Required work:
Edit the entries below by replacing each "icon" with "symbol" and leaving everything else unchanged. Leave the pictures out of your answer.

— begin —

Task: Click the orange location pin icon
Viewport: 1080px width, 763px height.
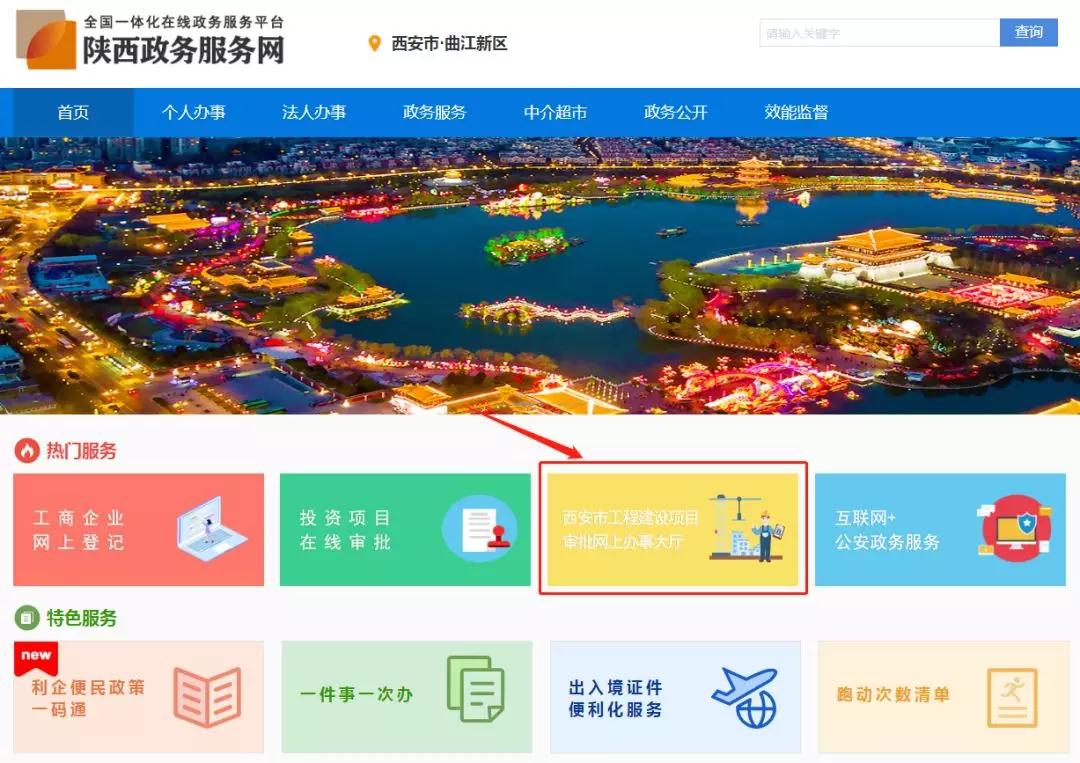Action: point(375,43)
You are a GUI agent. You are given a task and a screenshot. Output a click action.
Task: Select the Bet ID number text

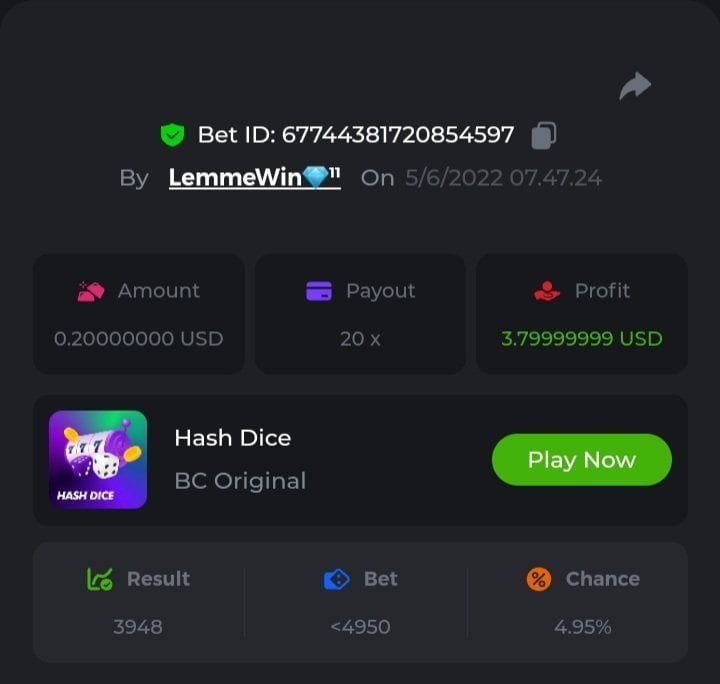pyautogui.click(x=398, y=134)
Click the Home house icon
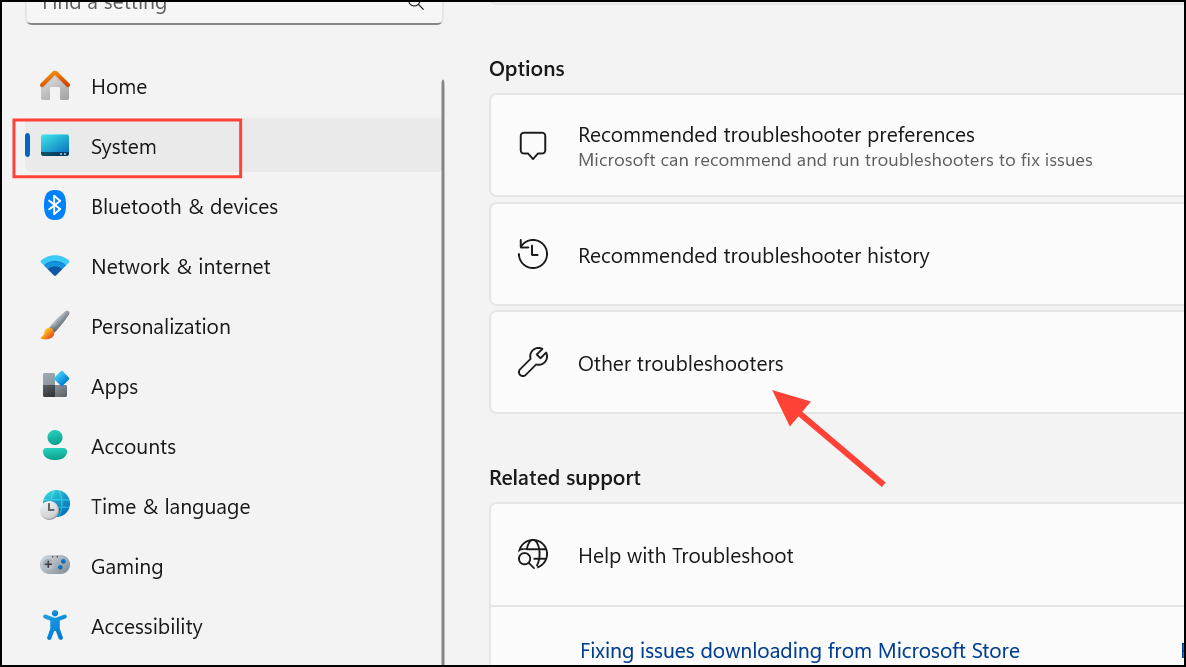Viewport: 1186px width, 667px height. (55, 86)
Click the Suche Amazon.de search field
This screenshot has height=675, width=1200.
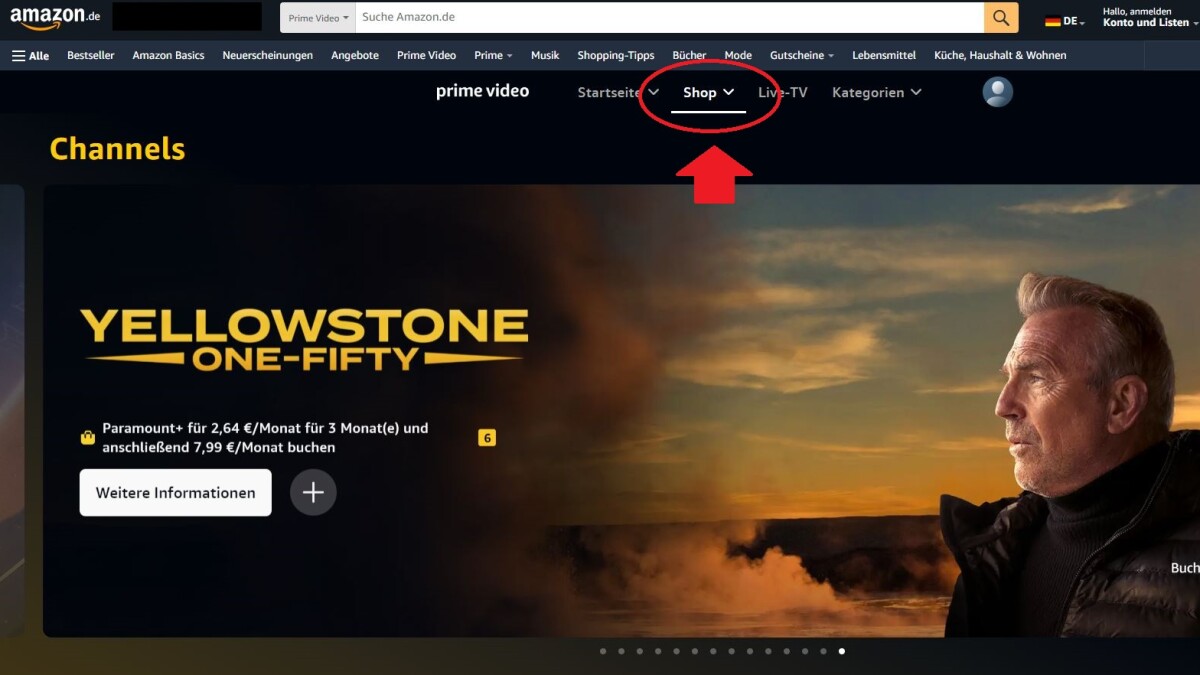click(x=670, y=17)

— end —

Output below:
Task: Click the orange location pin symbol
Viewport: 1080px width, 763px height.
Action: point(375,43)
You are a GUI agent. You are given a task and a screenshot. Output a click action.
Task: Select the Bet ID number text

pyautogui.click(x=398, y=134)
Click the Home house symbol
Viewport: 1186px width, 667px height. (55, 86)
Click the Suche Amazon.de search field
This screenshot has height=675, width=1200.
click(x=670, y=17)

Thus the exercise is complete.